The Random House Webster’s College Dictionary gives the definition of brocaded as, "a fabric woven with an elaborate raised design, often using gold or silver thread." This stiff, imprisoning piece of clothing symbolizes the boundaries that society has placed on women during their time. They had to act properly, look nice, and uphold all standards—especially if they were to be courted and married to a respectable man.

"…the train
Makes a pink and silver stain
On the gravel,"

This training leaves behind a blemish, or stain, of high order (pink) and eloquence (silver) that she merely knows how to uphold, and does not want to be a part of her true self. She feels that learning the way the public wants her to act and look has somehow hindered her true being.

"… run along the paths
And he would stumble after"

" ..choose
To lead him in a maze along the patterned paths".

These lines show how the presence of her lover allows her to lead him, thereby breaking free from the boundaries held on her. She is also running through a maze, not walking along the paths. This shows that she is no longer doing what others have done and have told her to do, but she is creating her own path and displaying free will.

This imagery is used to show that in her future with this man, she will not have to live her life the way others have patterned it out for her. Through his love for her, she will be allowed to break the mold and be her own person. Unfortunately, her lover dies at war and she is back to where she began, wearing a stiff dress, following the paths already made, and waiting for another man to come along to rescue her from this prison cell.

what do you think became of this woman in the poem?

"In a pattern called a war.
Christ! What are patterns for?"

reveals that the speaker, much like the author views society's "patterns" in a negative way.

The Story of An Hour by Kate Chopin

Some Guide questions:

What is your personal response to "The Story of an Hour"? To Mrs. Mallard? In what ways do you think that your own experiences have affected your response?

What sort of person do you picture Mrs. Mallard to be? What sort of marriage do you think she has? Does her behavior seem plausible to you?

Were you surprised by the ending? Did you see any foreshadowing hints in the story?

Foreshadowing is used in written art and film to give hints about things to come in later plot developments. It can be very broad and easily understood, or it may be complex use of symbols, that are then connected to later turns in the plot. Sometimes an author may deliberately use false hints, called red herrings, to send readers or viewers off in the wrong direction.

A red herring refers to a device or diversion used to distract the onlooker from the original idea. Red herrings are often seen in films, adventure games, and puzzles. However, the most common use for a red herring is in literature, especially mystery and thriller stories.

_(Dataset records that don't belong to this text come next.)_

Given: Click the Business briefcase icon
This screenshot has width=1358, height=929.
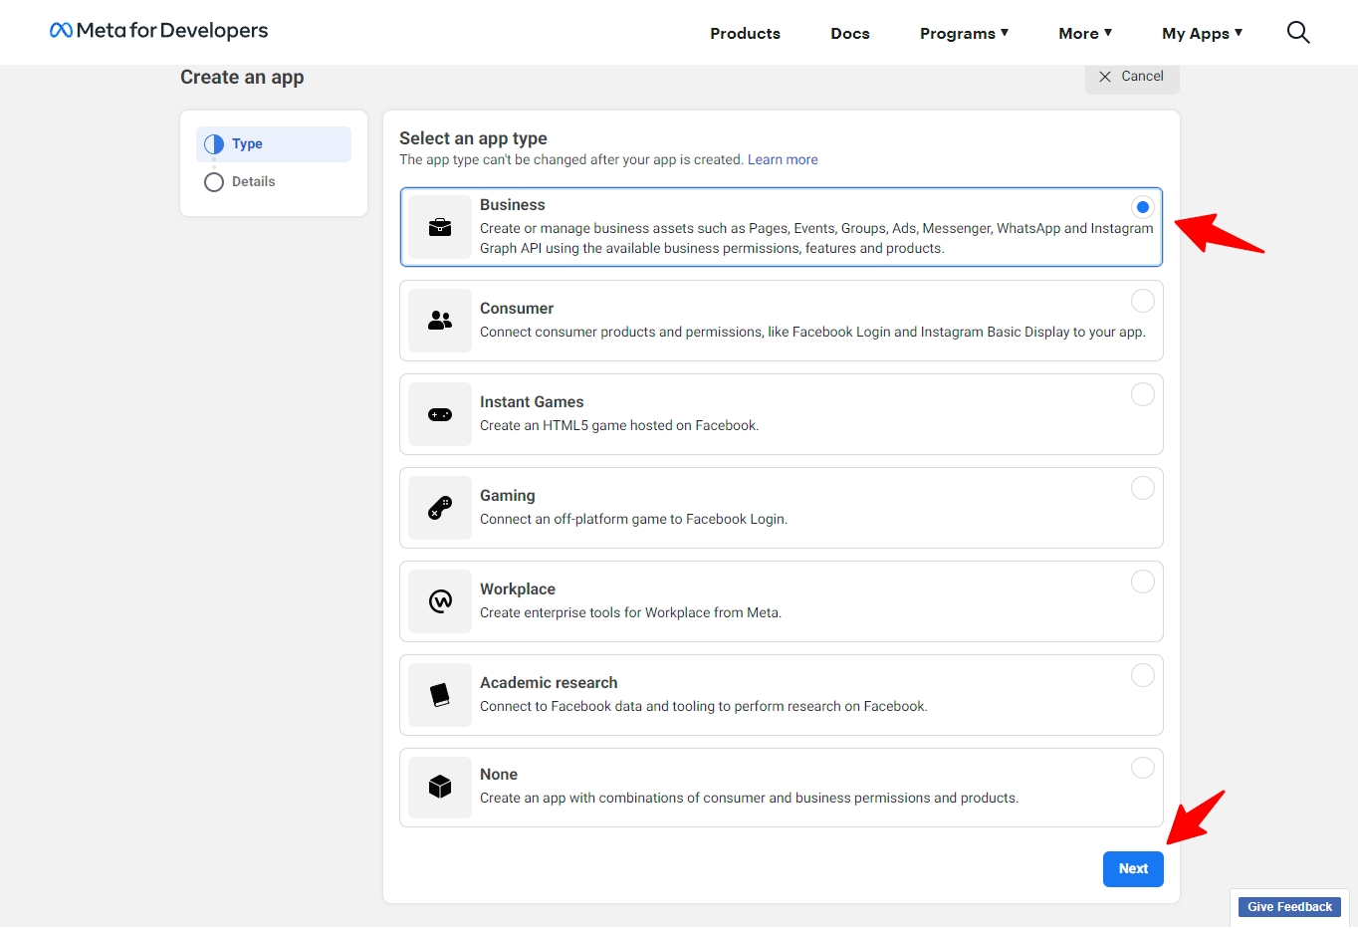Looking at the screenshot, I should point(440,227).
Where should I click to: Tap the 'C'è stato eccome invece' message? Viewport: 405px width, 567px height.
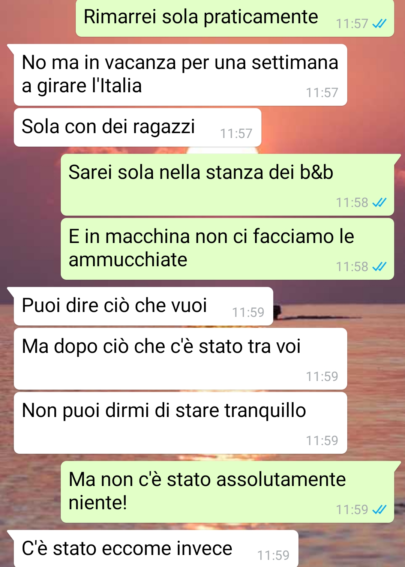pos(156,548)
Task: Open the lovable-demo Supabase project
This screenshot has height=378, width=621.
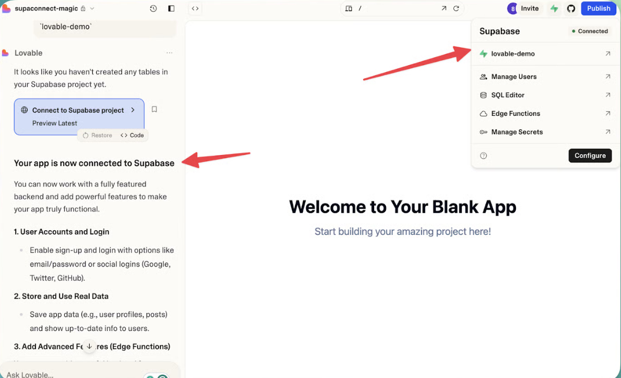Action: pyautogui.click(x=513, y=54)
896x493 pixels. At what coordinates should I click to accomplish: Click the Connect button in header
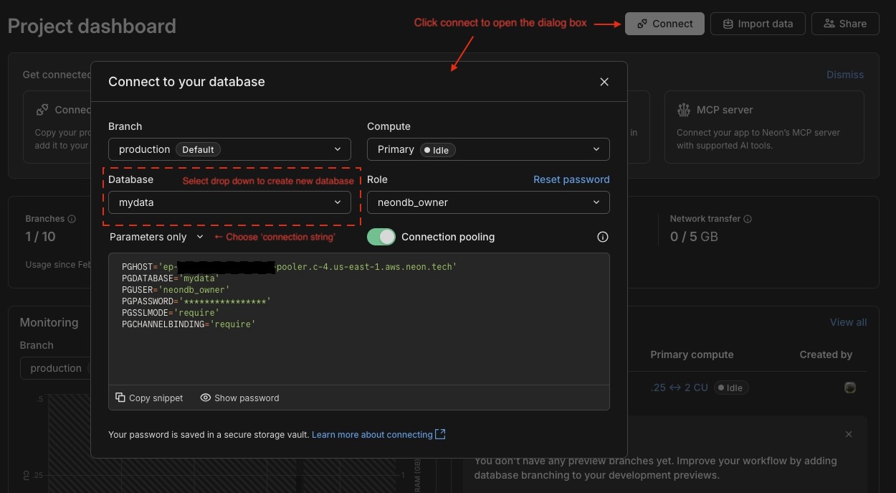(664, 24)
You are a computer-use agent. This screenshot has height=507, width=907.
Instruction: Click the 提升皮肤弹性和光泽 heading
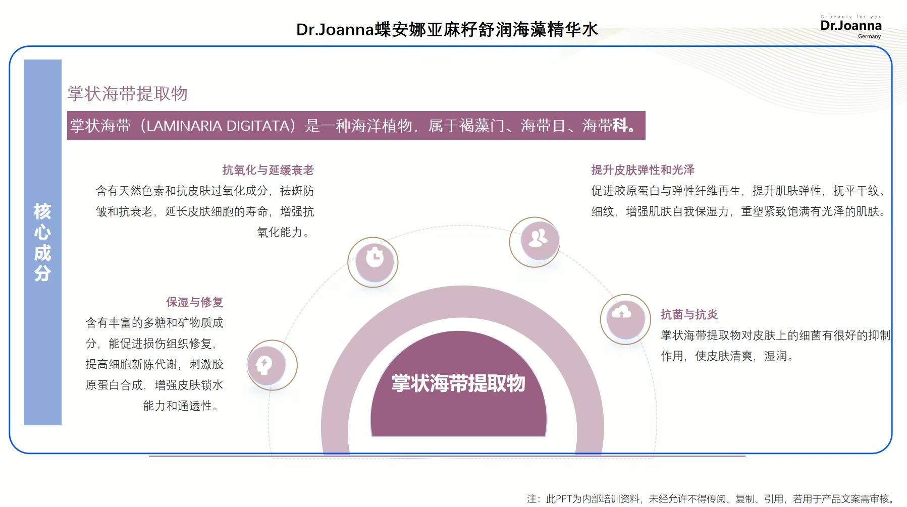[643, 170]
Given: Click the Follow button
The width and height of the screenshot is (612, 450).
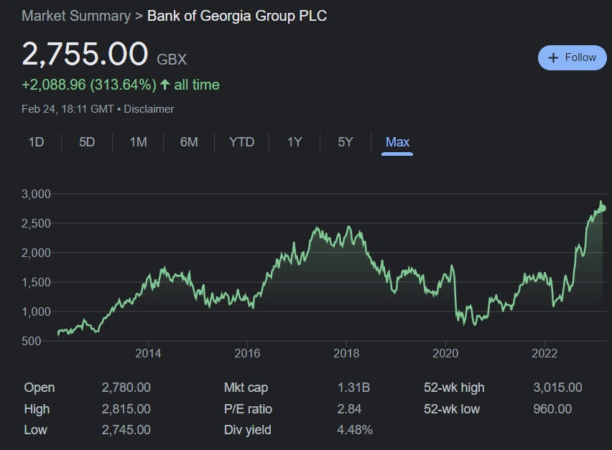Looking at the screenshot, I should tap(572, 57).
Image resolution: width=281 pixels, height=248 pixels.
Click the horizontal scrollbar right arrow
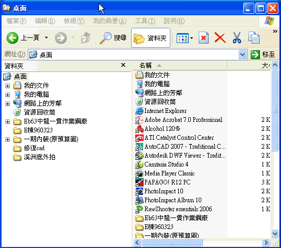tap(266, 243)
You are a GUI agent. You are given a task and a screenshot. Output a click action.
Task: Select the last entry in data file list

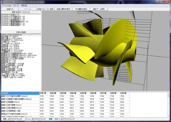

Simply put, a red herring is an item which has no use in the story except to distract the reader from the real culprit. The red herring can take the form of a character, which the reader may believe to be the killer, only to discover later that he is innocent. Or it can take the form of an item which readers believe to be the clue to a discovery, but which turns out to be worthless.

What details of the story are especially significant? What questions do you have about the story at this point?